À la maison aussi, la langue anglaise s’est glissée tout doucement, sans faire de bruit… et s’est installée de la cave au grenier! La cuisine était équipée d’une « pantry » et d’un « sink »; et comme on était fier de notre « toaster » électrique! L’été on mettait des « screens » dans les fenêtres pour empêcher les mouches d’entrer; en hiver, cependant on remettait les châssis doubles. Quand on entrait dans la maison, on était accueilli par le sifflement du « boiler » sur le poêle. On gardait toujours du thé dans le « teapot » sur l’arrière du poêle; quand il arrivait quelqu’un du voisinage, on l’accueillait ainsi : Ben le bonjour! Assisez-vous donc une minute… vous prendrez ben une tasse de thé, avec un petit « cookie », je viens juste de les sortir du four! Tout le monde connaissait depuis longtemps les « bines », mais personne n’aurait utilisé le terme de « fèves blanches au lard », non, ça n’aurait pas eu le même goût! De même, quand on servait un « rosbif », on y ajoutait du « grévé » c’était tellement meilleur ! L’anglais ne s’est pas invité qu’à la cuisine; indiscret, il est allé jusqu’aux « closets » où il a testé la chaîne pour « flusher ». Ensuite il est passé au salon où il s’est extasié sur le nouveau « chesterfield » ainsi que le beau « rug » qui recouvrait le plancher, sans oublier le « pick-up », avec sa pile de disques! Curieux, en sortant de la maison, il est allé voir dans la « shed »; j’aurais de la difficulté à nommer tous les outils, mais il y avait sûrement une « chainsaw », une « drill », un « jack » et combien d’autres.

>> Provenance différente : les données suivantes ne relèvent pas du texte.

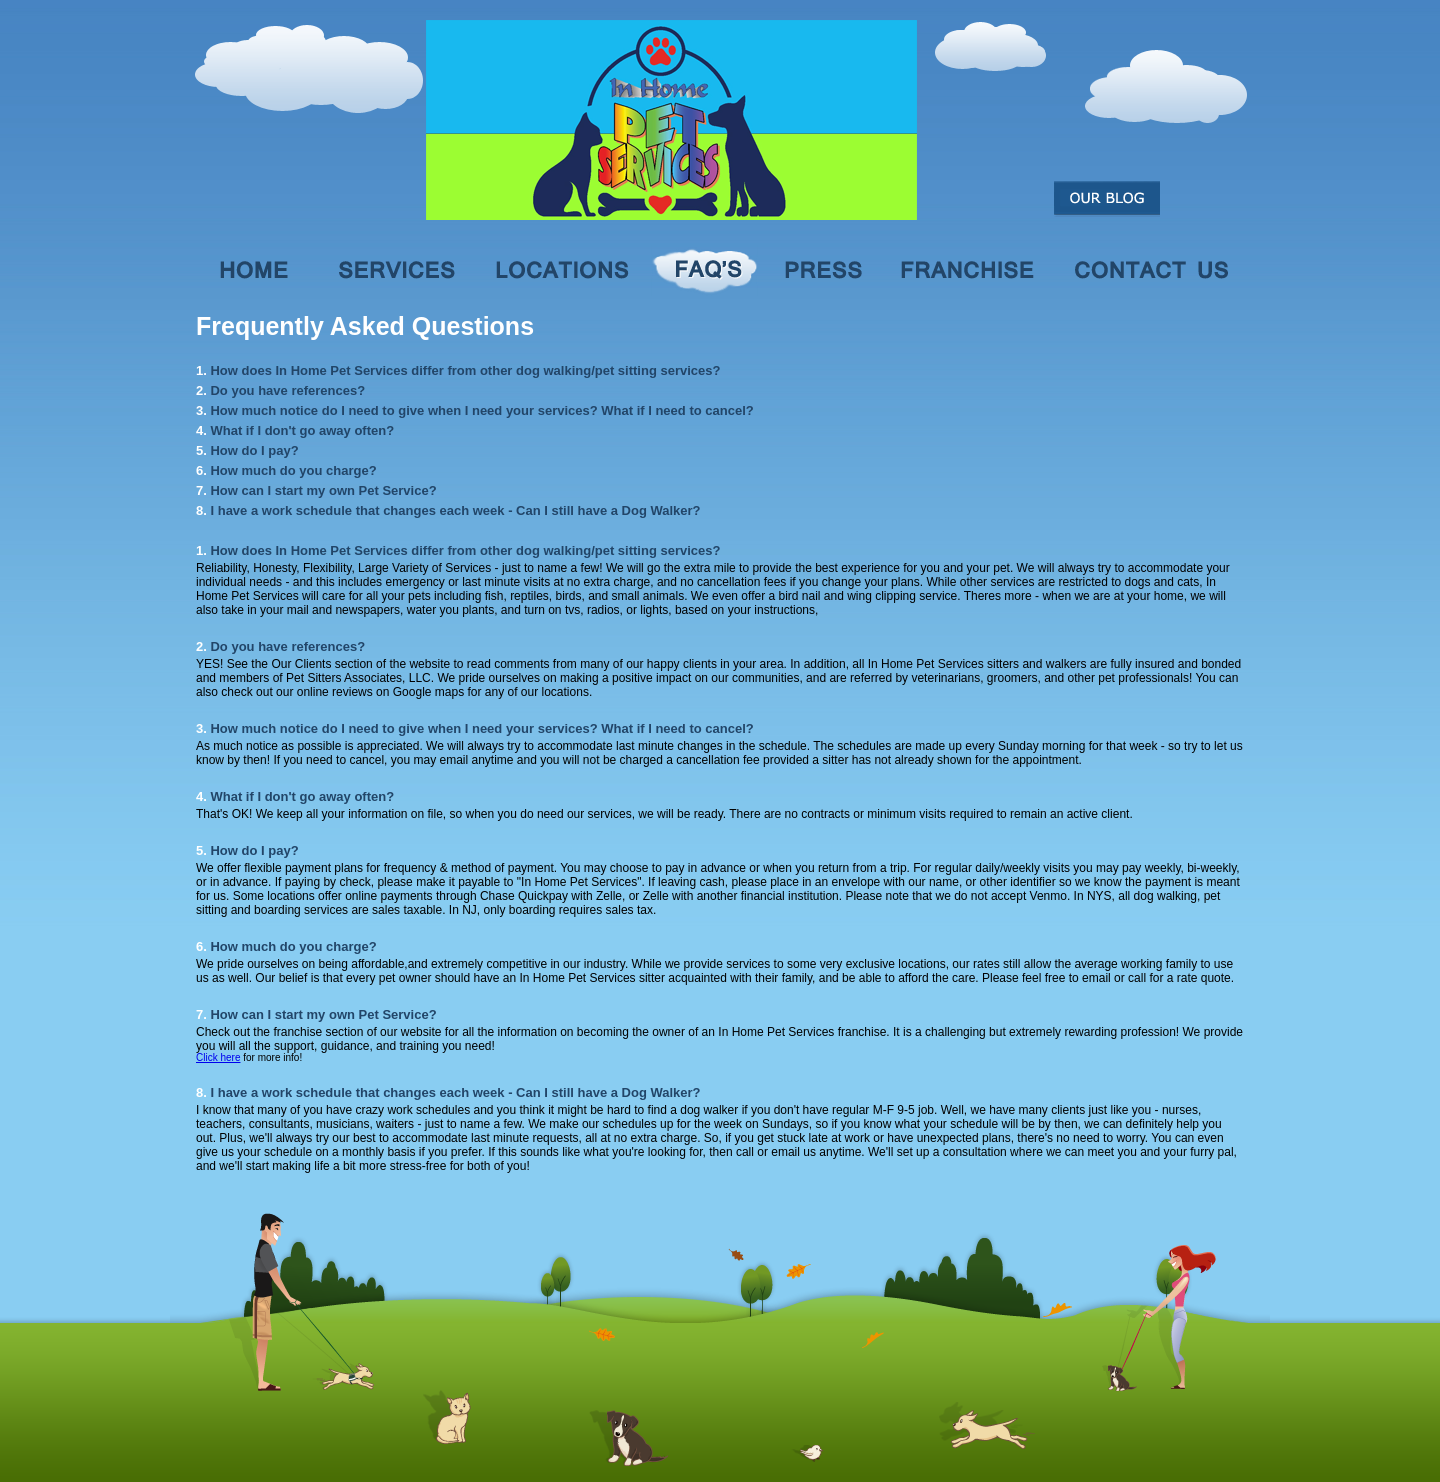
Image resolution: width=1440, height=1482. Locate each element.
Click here (218, 1057)
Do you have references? (287, 390)
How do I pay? (254, 450)
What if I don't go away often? (302, 430)
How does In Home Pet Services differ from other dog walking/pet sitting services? (465, 370)
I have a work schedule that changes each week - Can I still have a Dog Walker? (455, 510)
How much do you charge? (293, 470)
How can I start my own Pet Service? (323, 490)
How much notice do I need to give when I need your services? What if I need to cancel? (481, 410)
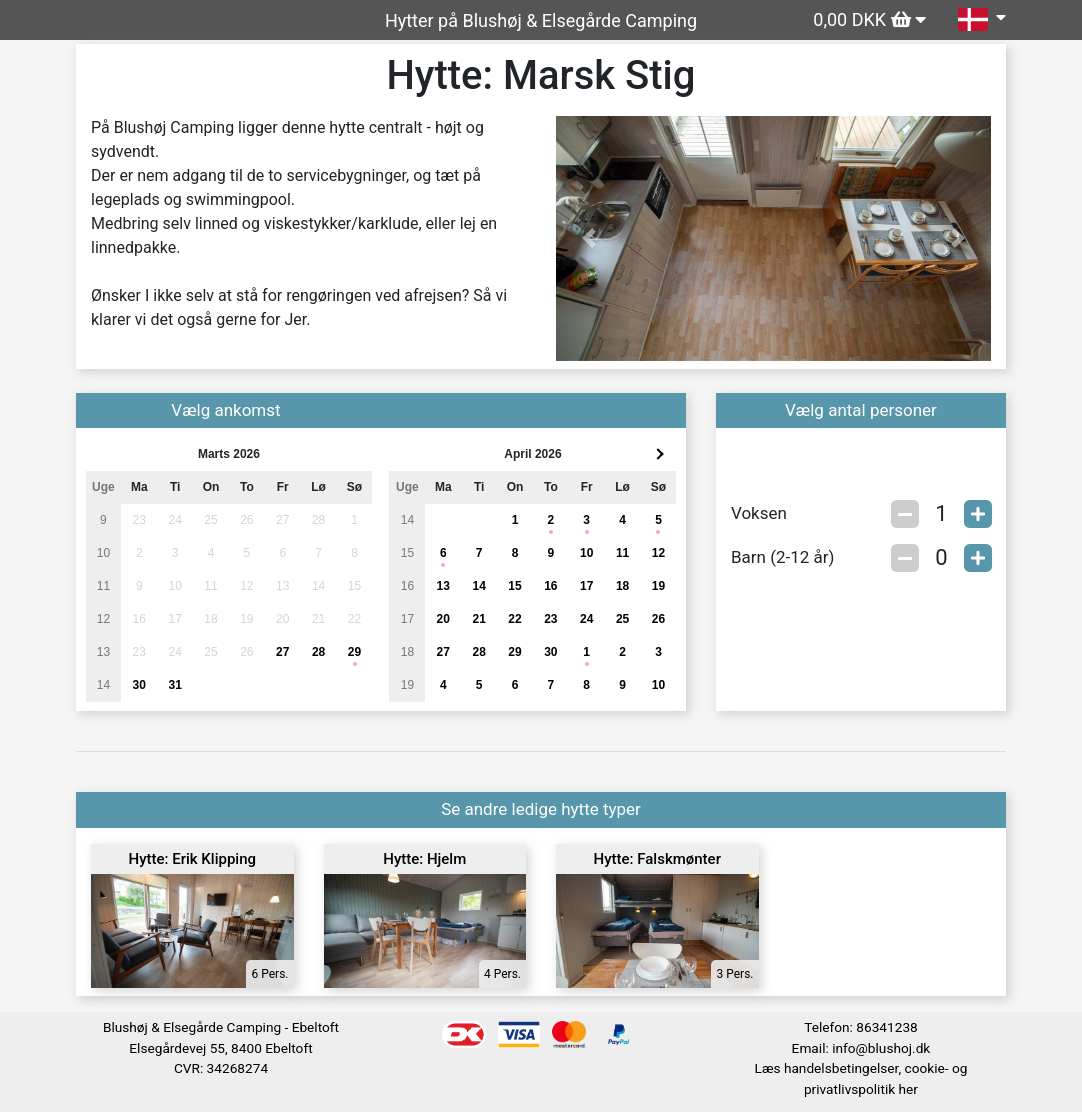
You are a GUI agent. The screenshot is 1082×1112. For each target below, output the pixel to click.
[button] (588, 238)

L’endroit où notre cours d’anglais accéléré a eu le plus d’élèves assidus, c’est sans contredit dans le domaine de l’automobile! Du « bumper » jusqu’aux « tires », en passant par la « clutch », le « dash », le « windshield » – on disait « wind shire », le « steering » et les « sealbeams », et j’en passe… on s’est rendus aux nouvelles autos « power-break –power-steering », ça c’était du char! Pour finir, on a appris qu’il nous manquait un « car-port » pour mettre notre auto à l’abri, l’hiver prochain. Parce que dans la « shed », y a pas de place! En terminant plus sérieusement, aujourd’hui, les enfants parlent, lisent et écrivent en anglais dès le cours primaire, mais cela ne les empêche aucunement de posséder un bon français. Il faut seulement leur en donner le goût!